"Frollini testati da Il Salvagente rivelano acrilammide e micotossine: risultati e implicazioni per la salute."
"Il test de Il Salvagente del 2025 rivela la presenza di acrilammide e micotossine nei frollini: scopri i risultati e le implicazioni per la salute."

Frollini sotto esame: il test de Il Salvagente svela la presenza di acrilammide e micotossine

Il mondo dei biscotti da colazione, un alimento fondamentale per le mattine di milioni di italiani, è recentemente finito sotto i riflettori. Un’indagine condotta da Il Salvagente ha svelato risultati preoccupanti riguardo la presenza di acrilammide e micotossine in 29 campioni di biscotti, comprendenti sia marchi noti che prodotti di private label. Questo test, pubblicato a novembre 2025, ha esaminato non solo gli ingredienti, ma anche le sostanze potenzialmente dannose generate durante il processo di produzione.

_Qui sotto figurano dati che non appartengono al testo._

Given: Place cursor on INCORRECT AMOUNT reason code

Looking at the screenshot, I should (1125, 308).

Acrilammide e micotossine: cosa è stato trovato nei biscotti

I ricercatori hanno analizzato biscotti di marchi rinomati come Mulino Bianco, Doria, Saiwa e Balocco, oltre a prodotti distribuiti da catene come Coop, Lidl, Esselunga, Conad ed Eurospin. Tra i 13 biscotti bianchi e 16 integrali testati, l’attenzione è stata rivolta all’acrilammide, una sostanza che si forma quando gli alimenti amidacei vengono cotti a temperature elevate. Questo composto, derivante dalla reazione di Maillard, è noto per conferire al cibo un aspetto dorato e croccante, ma presenta un rischio significativo: l’acrilammide è classificata come probabile cancerogeno dall’IARC dell’OMS.

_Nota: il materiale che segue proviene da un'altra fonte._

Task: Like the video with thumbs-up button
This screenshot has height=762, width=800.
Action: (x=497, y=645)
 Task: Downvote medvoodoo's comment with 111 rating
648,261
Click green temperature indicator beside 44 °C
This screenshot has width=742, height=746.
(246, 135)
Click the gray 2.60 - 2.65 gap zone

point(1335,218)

Le analisi, effettuate dai laboratori dell’Università Federico II di Napoli, hanno rivelato un valore medio di 88,6 microgrammi per chilo nei biscotti testati. Sebbene questo dato sia al di sotto della soglia di 350 µg/kg stabilita per gli adulti in Europa, si avvicina pericolosamente al limite di 150 µg/kg per i bambini fino a tre anni. Alcuni campioni, come gli Esselunga Frollini alla panna e i Doria Bucaneve, hanno superato i 130 microgrammi, rappresentando un serio rischio per la salute dei più piccoli in caso di consumo ripetuto.

L’EFSA, l’Agenzia europea per la sicurezza alimentare, ha già richiesto misure per limitare la presenza di acrilammide nei prodotti destinati ai bambini. Tuttavia, l’Unione Europea non ha ancora stabilito limiti di legge definitivi, lasciando solo soglie orientative. Questo implica che i prodotti che si avvicinano a questi livelli non sono obbligati a essere ritirati dal mercato, mantenendo la questione aperta e preoccupante.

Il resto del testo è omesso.